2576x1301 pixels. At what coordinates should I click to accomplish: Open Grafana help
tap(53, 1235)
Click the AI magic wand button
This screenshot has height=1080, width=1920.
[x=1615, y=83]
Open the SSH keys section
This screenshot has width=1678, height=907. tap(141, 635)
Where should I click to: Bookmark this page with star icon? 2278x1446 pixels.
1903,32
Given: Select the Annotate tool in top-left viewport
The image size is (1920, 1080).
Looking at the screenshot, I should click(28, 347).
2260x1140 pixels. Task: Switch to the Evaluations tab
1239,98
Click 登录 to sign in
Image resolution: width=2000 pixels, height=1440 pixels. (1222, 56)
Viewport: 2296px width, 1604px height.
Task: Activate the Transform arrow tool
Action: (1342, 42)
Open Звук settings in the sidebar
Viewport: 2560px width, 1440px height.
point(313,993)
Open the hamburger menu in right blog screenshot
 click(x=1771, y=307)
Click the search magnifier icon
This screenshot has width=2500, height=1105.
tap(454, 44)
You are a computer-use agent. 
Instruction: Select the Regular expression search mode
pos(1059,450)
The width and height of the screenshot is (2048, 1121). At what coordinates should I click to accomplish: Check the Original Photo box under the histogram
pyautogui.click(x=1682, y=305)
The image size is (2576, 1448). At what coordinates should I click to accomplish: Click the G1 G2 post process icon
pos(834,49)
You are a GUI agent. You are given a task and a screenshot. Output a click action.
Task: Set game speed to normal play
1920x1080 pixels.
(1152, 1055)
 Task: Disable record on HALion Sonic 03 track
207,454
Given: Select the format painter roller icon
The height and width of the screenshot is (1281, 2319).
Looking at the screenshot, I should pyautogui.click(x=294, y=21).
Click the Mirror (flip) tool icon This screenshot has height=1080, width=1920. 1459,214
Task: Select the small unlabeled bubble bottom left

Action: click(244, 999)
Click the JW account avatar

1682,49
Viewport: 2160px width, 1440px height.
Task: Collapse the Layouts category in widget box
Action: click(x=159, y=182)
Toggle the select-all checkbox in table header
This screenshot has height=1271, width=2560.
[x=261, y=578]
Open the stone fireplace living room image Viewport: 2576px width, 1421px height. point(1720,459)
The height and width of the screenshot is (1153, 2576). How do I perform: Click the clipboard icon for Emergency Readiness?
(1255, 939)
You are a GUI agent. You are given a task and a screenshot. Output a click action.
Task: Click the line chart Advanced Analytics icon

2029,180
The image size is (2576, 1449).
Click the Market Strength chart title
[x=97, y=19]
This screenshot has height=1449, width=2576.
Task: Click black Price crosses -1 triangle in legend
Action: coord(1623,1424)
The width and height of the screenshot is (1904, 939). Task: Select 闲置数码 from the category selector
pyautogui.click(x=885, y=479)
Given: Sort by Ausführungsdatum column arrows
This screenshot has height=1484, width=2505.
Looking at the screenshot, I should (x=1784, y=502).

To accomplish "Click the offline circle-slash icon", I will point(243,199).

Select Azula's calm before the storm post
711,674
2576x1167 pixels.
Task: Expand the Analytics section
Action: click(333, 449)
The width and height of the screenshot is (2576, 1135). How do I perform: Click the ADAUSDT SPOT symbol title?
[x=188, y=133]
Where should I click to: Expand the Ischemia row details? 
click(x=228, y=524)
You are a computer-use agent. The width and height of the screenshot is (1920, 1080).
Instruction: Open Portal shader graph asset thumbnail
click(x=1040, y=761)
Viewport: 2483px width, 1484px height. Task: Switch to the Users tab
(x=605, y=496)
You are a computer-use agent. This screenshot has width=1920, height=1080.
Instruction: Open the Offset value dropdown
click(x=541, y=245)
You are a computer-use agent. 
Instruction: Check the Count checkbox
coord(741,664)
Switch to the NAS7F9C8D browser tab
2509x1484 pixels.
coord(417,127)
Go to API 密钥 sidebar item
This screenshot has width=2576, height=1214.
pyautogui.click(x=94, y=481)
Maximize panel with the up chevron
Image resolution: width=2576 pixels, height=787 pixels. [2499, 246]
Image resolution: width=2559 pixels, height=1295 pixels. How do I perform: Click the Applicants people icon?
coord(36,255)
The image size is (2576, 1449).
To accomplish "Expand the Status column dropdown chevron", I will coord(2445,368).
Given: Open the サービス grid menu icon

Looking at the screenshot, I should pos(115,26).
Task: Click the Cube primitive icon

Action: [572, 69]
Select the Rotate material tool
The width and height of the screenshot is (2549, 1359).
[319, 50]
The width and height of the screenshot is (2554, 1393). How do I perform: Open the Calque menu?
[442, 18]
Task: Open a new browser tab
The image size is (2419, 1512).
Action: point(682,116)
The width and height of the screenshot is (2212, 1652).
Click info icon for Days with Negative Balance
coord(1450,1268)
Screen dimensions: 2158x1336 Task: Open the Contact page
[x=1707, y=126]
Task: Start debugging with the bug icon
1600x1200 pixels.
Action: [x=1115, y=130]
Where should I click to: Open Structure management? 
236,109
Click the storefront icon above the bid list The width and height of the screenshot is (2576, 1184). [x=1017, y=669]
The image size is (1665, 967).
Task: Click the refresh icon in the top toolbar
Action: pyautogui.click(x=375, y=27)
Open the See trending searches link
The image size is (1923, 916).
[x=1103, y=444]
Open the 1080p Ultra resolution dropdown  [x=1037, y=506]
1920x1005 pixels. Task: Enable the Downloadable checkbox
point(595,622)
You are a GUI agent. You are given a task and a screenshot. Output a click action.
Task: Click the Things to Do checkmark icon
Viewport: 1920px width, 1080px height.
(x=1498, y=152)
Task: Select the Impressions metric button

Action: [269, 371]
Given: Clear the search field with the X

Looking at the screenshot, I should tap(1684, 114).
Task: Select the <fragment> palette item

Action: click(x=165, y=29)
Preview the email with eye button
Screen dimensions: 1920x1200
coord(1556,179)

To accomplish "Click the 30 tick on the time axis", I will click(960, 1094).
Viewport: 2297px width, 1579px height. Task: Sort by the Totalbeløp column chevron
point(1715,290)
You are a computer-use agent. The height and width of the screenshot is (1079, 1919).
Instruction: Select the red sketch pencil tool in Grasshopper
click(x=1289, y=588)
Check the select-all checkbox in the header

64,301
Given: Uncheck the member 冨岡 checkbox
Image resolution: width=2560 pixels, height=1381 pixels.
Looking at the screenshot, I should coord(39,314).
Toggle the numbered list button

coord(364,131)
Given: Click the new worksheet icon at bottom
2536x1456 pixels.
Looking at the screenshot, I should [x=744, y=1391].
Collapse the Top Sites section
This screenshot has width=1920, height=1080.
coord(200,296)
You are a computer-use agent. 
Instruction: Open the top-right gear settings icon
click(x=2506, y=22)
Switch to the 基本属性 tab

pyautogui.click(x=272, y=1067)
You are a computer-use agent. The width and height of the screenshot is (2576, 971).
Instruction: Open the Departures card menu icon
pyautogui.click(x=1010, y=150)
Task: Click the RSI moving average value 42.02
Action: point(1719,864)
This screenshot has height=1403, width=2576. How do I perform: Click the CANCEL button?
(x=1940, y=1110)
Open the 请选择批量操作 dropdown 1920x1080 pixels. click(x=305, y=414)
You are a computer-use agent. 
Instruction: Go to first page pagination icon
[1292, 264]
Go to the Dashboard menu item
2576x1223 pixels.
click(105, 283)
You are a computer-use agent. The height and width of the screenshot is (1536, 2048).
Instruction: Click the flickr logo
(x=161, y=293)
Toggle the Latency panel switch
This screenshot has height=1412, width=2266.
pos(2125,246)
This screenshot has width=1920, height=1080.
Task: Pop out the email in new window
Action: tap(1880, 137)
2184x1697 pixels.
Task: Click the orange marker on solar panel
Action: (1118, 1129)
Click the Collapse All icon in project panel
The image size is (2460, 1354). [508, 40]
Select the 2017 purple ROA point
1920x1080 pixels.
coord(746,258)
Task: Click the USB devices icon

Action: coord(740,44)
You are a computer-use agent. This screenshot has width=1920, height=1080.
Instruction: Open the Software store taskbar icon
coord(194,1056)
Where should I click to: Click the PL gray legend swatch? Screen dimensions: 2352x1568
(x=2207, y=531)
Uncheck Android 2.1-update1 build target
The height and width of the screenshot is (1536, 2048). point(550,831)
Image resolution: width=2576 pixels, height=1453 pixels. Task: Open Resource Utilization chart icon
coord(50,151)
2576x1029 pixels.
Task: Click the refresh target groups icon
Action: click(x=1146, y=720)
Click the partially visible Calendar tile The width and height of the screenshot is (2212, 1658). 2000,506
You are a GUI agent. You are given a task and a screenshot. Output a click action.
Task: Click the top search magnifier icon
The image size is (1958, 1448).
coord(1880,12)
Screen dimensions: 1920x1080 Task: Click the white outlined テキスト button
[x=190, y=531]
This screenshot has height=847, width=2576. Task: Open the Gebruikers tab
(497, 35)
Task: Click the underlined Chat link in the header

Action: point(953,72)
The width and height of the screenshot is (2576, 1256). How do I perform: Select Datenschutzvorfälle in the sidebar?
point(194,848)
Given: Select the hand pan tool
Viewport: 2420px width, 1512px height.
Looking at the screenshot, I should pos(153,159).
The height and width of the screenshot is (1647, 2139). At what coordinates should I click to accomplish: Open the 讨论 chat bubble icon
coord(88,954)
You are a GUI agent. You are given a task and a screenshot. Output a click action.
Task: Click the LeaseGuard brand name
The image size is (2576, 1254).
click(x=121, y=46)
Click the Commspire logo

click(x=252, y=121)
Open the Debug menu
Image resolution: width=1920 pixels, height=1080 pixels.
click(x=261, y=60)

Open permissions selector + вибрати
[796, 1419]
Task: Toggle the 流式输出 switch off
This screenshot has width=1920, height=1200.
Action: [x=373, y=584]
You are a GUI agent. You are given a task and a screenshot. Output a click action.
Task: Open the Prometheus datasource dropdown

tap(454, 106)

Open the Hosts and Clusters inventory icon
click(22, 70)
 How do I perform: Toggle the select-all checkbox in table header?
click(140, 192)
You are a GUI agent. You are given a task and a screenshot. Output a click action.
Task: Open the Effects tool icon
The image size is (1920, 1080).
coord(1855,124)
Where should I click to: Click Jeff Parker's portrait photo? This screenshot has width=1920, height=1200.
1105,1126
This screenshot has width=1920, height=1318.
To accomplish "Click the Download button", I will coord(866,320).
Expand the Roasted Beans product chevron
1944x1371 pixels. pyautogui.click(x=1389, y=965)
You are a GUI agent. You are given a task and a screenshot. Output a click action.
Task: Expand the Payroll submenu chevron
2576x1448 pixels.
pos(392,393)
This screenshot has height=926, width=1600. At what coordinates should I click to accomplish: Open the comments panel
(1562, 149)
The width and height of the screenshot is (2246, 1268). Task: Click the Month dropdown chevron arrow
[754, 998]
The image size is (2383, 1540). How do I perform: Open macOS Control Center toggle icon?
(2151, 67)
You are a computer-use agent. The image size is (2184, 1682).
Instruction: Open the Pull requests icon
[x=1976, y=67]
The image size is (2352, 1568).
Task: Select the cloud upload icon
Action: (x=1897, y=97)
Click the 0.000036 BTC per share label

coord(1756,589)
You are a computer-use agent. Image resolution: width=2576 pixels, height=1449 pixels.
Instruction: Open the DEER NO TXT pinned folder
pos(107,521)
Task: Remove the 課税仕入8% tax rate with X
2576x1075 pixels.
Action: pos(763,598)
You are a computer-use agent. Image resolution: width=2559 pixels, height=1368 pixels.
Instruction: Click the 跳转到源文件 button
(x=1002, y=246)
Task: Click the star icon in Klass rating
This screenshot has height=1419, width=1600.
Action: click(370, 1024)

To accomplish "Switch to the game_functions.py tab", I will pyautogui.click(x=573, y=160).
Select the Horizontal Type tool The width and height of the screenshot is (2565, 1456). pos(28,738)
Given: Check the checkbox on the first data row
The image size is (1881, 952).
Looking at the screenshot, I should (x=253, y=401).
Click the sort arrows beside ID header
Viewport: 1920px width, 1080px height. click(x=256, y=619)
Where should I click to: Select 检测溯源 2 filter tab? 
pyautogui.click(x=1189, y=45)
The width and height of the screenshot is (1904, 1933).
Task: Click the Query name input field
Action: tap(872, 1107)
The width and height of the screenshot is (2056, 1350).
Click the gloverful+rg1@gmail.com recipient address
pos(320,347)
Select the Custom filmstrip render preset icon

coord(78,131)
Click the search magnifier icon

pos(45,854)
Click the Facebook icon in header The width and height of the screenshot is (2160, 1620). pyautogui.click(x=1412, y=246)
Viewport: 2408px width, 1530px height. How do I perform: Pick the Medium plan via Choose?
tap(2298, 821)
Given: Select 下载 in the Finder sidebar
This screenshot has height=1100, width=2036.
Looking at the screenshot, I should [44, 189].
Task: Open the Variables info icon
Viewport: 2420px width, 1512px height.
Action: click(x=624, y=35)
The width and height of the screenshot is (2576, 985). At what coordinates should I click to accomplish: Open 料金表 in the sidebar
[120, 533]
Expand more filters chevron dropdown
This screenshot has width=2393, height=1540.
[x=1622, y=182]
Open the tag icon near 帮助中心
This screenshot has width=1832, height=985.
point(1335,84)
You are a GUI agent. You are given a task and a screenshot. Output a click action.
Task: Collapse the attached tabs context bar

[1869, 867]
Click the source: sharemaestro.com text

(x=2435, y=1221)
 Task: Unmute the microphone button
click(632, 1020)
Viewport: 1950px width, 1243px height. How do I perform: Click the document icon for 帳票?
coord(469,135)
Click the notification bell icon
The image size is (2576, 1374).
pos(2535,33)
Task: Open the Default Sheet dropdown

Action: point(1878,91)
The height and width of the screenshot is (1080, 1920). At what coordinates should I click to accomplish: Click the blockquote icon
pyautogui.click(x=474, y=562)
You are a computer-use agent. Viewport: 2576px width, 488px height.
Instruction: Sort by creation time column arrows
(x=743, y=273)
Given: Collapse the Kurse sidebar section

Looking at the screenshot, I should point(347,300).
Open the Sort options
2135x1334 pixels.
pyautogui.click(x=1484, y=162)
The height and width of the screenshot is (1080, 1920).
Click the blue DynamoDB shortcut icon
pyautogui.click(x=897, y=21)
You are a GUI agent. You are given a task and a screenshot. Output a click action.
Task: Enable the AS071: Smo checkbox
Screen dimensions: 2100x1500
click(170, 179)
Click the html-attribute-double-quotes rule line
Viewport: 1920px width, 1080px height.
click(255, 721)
⁂
Exercise: Keep only the lines from the one containing "Open the Sort options" to the end of the entries, and repeat them exactly.

Task result:
Open the Sort options
2135x1334 pixels.
pyautogui.click(x=1484, y=162)
The height and width of the screenshot is (1080, 1920).
Click the blue DynamoDB shortcut icon
pyautogui.click(x=897, y=21)
You are a GUI agent. You are given a task and a screenshot. Output a click action.
Task: Enable the AS071: Smo checkbox
Screen dimensions: 2100x1500
click(170, 179)
Click the html-attribute-double-quotes rule line
Viewport: 1920px width, 1080px height.
click(255, 721)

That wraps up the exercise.